_REQUIRED WORK_
Pick out each line in these entries that contains the string "agent".

_RECORDS SHOWN_
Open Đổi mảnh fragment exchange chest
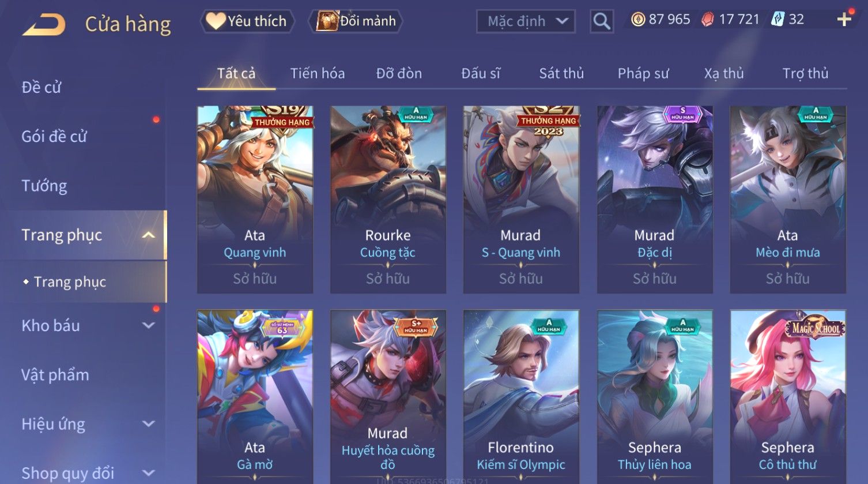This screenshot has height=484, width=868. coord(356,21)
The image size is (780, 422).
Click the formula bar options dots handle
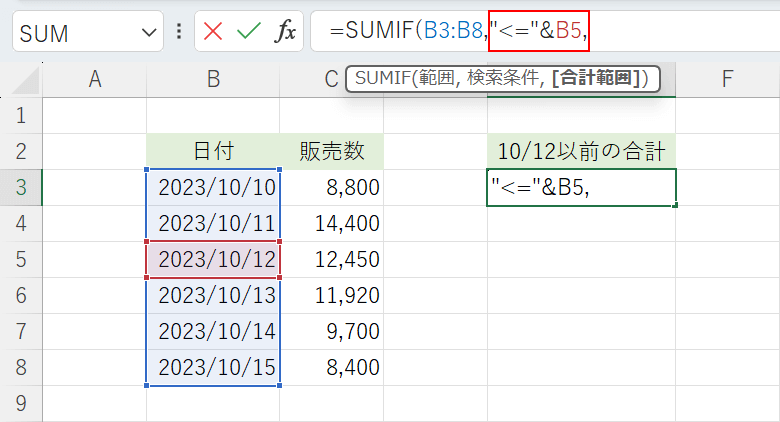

...

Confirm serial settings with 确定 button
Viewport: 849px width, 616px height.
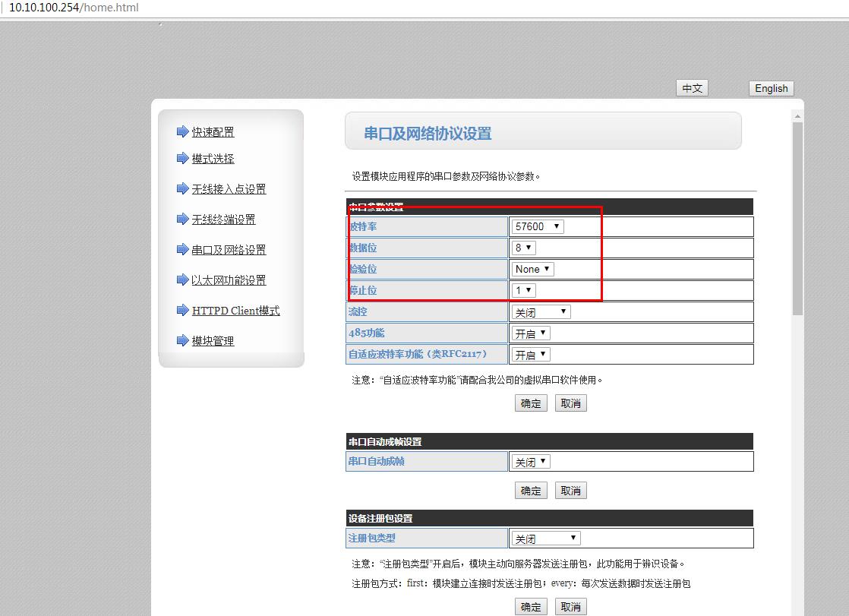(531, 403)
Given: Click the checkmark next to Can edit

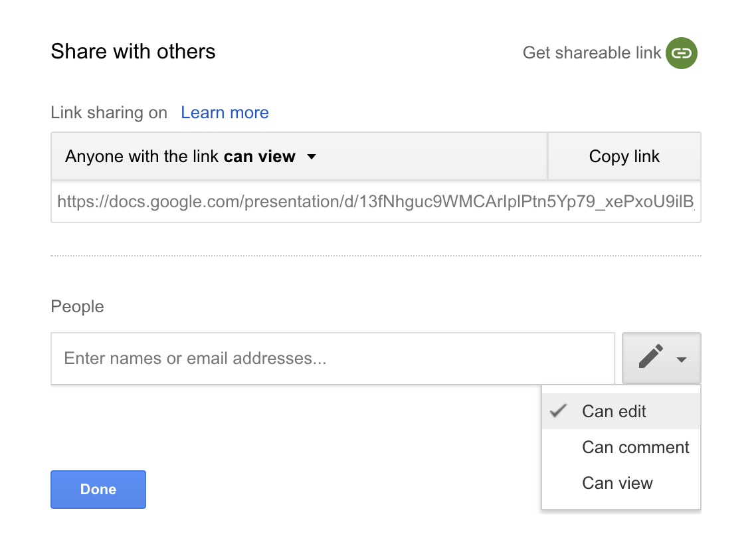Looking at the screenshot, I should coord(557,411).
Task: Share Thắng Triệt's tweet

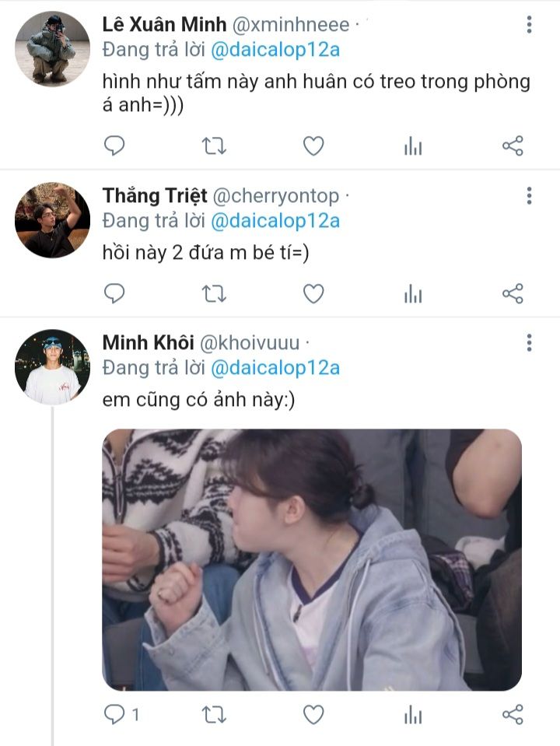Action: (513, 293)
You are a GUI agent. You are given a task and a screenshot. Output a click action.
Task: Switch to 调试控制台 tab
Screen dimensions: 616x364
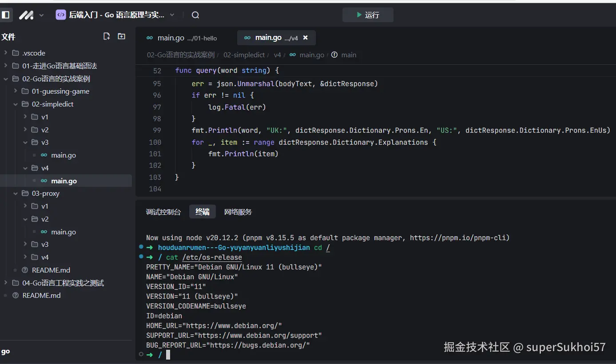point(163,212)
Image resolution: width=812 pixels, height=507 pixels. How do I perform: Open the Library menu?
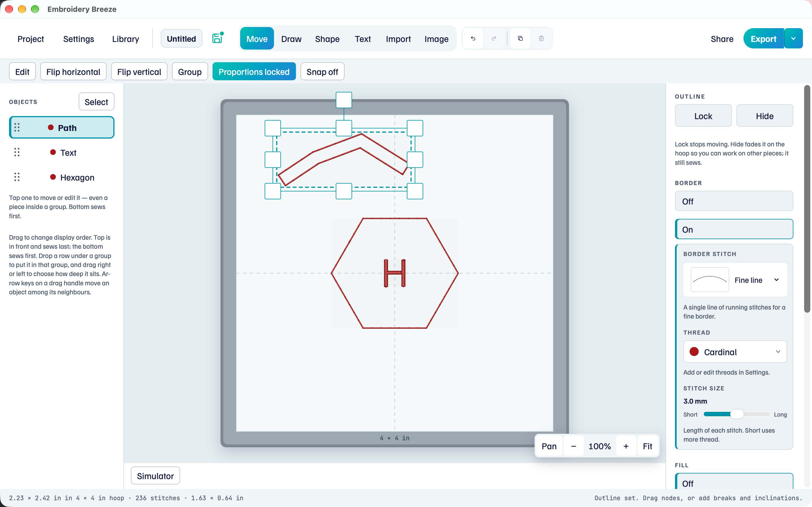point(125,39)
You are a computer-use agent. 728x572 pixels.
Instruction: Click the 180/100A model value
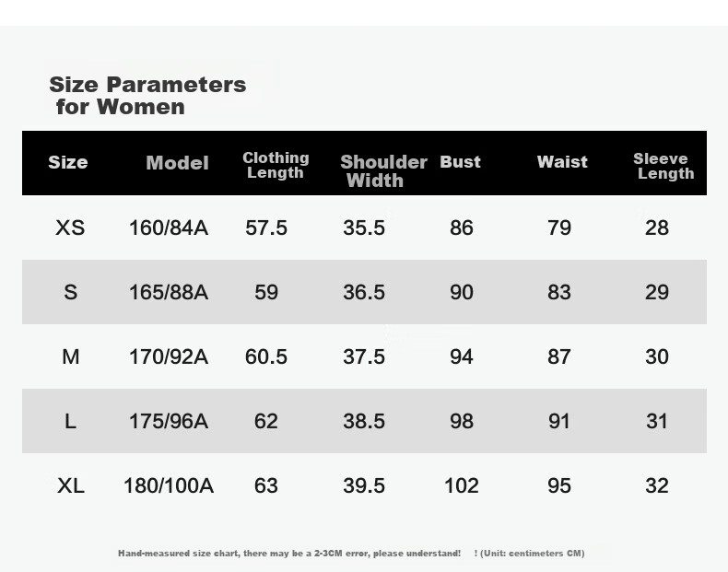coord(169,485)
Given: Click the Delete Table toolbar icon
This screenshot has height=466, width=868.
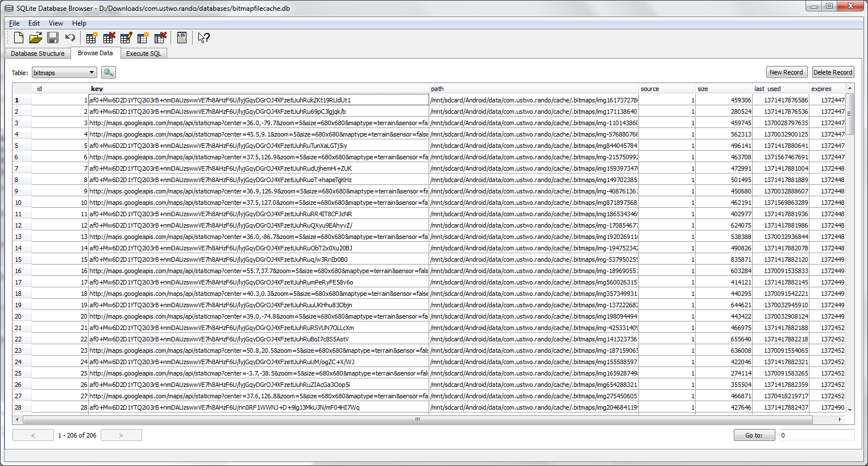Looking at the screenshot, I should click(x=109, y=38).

_YOUR RESPONSE_
You are a GUI agent. You are given a task and a screenshot. Output a click action.
You are a computer-use agent. 728x572 pixels.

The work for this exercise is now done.